Since traditional weight loss strategies have been unsuccessful at slowing the increasing rate of obesity, alternative strategies are in high demand. Brown adipose tissue (BAT) is a thermogenic tissue that efficiently expends energy. Thermogenesis in BAT occurs through the action of uncoupling protein 1 (UCP1). Identifying novel transcriptional regulators of UCP1 may lead to potential targets to increase BAT activity since its expression is under tight transcriptional control. Engineered DNA-binding molecule-mediated chromatin immunoprecipitation (enChIP) is a modified CRISPR/Cas9 methodology that identifies novel transcriptional regulators.
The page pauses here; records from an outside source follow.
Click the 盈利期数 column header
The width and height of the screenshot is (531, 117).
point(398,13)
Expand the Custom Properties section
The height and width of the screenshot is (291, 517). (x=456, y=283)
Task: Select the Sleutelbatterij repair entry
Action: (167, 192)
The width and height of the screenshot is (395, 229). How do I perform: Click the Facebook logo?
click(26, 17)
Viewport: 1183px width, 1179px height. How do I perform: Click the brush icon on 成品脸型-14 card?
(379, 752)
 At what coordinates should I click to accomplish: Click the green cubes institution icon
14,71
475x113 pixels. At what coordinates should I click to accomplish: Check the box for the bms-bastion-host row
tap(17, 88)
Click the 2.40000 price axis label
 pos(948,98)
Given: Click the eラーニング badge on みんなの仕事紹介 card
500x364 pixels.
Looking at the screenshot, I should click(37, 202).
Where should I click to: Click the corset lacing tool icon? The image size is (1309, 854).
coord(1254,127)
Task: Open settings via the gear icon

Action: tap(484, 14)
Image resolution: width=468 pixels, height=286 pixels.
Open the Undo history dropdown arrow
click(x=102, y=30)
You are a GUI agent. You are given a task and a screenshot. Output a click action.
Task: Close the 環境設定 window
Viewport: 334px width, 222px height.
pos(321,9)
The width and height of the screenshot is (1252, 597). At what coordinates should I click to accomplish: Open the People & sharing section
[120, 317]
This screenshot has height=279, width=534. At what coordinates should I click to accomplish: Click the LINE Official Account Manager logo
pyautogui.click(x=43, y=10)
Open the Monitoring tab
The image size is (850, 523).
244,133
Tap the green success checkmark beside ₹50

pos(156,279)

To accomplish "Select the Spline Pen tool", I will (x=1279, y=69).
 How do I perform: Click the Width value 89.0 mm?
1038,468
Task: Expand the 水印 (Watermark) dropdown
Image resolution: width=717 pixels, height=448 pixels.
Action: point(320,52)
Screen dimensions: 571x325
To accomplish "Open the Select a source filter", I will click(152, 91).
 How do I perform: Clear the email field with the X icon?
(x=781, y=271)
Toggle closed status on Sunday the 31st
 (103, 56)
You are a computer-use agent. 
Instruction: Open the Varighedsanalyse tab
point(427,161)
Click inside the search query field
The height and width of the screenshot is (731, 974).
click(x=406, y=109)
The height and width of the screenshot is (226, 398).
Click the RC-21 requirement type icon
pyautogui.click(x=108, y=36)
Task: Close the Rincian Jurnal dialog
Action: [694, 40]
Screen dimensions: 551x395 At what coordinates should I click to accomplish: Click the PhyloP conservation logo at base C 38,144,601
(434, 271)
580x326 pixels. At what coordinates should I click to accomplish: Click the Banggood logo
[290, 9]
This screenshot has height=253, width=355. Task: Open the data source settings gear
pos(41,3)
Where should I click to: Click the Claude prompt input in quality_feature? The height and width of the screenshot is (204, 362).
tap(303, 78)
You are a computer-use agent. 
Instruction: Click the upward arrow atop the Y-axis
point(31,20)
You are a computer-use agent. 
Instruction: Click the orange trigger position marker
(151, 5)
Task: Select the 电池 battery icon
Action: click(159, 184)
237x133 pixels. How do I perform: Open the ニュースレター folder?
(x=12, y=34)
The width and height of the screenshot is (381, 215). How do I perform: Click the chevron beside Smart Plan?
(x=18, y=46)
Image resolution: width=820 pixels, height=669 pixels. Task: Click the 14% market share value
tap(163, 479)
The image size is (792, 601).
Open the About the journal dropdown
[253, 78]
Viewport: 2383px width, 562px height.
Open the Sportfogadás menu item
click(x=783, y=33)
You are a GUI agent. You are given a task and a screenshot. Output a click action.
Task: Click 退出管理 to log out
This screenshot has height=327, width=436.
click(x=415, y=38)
EnChIP uses dCas9 (lacks endonuclease activity) and guide RNAs (gRNAs) targeting a specific promoter region. The DNA-bound dCas9 can be immunoprecipitated, and the associated promoter region/transcriptional machinery can be sent for proteomic analysis to identify novel transcriptional regulators. Following β-adrenergic stimulation, which activates UCP1 gene transcription in brown adipocytes, we performed enChIP by using five gRNAs targeting the UCP1 promoter. EnChIP analysis of the UCP1 promoter revealed cysteine-rich protein 2 (CRIP2) as a putative transcriptional regulator of UCP1, which was validated by ChIP-PCR. We demonstrated that knocking down CRIP2 in brown adipocytes significantly decreased β-adrenergic-induced UCP1 expression and heat production. Mechanistically, we demonstrated that following β-adrenergic stimulation, CRIP2 was phosphorylated and translocated from the cytosol to the nucleus, where it interacted with peroxisomal proliferator-activated receptor gamma (PPARγ). Taken together, using the unbiased CRISPR-based enChIP approach, we identify CRIP2 as a novel transcriptional regulator that modulates UCP1 expression in response to β-adrenergic stimulation. These findings pave the foundation for developing new anti-obesity and antidiabetes therapies.